PAGE EXTRACT section start

Minister Fikile Mbalula: Release of Eminent Persons Group on Sport Transformation Pilot Study

Acceptance speech of the Minister of Sport and Recreation, Mr Fikile Mbalula, MP, on the occasion of the Release of The Eminent Persons Group (EPG) on Sport Transformation Pilot Study to evaluate preliminary transformation status and the Practicality of Transformation Charter Implementation: Johannesburg

The Programme Director
The Deputy Minister of Sport and Recreation South Africa; Mr Gert Oosthuizen
MECs for Sport and Recreation here present
The Director-General of Sport and Recreation South Africa; Mr Alec Moemi
The President of SASCOC; Mr Gideon Sam
The SASCOC Board Members and CEO; Mr Tubby Reddy
Representatives of National Federations
The Chairperson of the EPG; Dr Somadoda Fikeni
The EPG Members
Honoured Guests

Ladies and Gentleman of the Media

The people of South Africa and sport activists across the globe are well informed of the resistance and protestation against the apartheid policies and practices as they impacted on sport and recreation. Structures such as the National Sport Councils pronounced and fiercely campaigned for Transformation, Unity and Development! The questions that beacons are:

  • Have we achieved any of the aforementioned noble ideals?
  • Do we have a common understanding of what these ideals mean?

PAGE EXTRACT section end

- [PROBLEMS AND TASKS]:
1/ Transcribe the passage of the speech that begins at the words "The people of" and ends after the words "these ideals mean?".
2/ According to the speech, who chairs the Eminent Persons Group?

DATA PROVIDED section start

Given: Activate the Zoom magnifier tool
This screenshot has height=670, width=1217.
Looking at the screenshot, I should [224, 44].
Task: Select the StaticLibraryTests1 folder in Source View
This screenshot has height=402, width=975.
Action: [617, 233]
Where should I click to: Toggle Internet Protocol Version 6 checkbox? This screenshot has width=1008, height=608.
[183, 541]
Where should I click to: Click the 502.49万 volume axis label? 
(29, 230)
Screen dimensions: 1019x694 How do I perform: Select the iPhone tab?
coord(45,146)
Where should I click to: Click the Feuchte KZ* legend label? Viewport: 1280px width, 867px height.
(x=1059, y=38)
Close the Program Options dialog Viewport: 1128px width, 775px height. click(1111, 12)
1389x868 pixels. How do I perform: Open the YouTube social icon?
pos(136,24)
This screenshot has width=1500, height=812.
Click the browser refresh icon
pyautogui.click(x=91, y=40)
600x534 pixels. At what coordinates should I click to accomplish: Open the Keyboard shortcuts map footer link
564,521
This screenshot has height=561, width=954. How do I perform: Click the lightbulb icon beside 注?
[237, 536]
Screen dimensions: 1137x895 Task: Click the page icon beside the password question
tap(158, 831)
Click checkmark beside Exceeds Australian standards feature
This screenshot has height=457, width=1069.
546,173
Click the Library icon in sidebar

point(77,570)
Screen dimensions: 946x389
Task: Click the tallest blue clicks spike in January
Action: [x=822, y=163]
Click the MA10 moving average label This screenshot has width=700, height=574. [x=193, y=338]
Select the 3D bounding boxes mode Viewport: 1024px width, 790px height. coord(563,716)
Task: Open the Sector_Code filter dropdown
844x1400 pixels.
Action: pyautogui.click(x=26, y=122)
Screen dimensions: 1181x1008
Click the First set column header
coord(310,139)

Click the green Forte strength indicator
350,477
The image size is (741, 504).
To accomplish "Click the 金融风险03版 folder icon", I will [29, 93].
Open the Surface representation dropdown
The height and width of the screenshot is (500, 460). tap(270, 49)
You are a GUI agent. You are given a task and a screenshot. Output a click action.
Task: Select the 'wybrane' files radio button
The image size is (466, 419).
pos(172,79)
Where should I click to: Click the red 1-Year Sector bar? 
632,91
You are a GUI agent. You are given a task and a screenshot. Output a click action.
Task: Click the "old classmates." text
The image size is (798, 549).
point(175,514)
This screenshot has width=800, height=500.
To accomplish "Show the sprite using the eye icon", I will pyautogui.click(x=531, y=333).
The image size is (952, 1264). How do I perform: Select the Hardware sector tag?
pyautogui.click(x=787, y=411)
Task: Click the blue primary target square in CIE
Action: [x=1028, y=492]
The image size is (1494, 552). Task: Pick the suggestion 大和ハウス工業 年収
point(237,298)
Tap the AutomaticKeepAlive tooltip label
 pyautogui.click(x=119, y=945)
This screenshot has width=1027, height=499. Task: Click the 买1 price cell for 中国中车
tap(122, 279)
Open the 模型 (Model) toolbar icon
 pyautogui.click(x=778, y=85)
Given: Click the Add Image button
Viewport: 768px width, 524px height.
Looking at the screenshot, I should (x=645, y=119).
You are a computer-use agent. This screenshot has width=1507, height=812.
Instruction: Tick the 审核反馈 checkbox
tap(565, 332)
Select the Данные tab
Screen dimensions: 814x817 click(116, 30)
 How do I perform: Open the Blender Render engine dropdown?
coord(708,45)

DATA PROVIDED section end

- [TASK-BY-TASK ANSWERS]:
1/
The people of South Africa and sport activists across the globe are well informed of the resistance and protestation against the apartheid policies and practices as they impacted on sport and recreation. Structures such as the National Sport Councils pronounced and fiercely campaigned for Transformation, Unity and Development! The questions that beacons are:

  • Have we achieved any of the aforementioned noble ideals?
  • Do we have a common understanding of what these ideals mean?

2/ Dr Somadoda Fikeni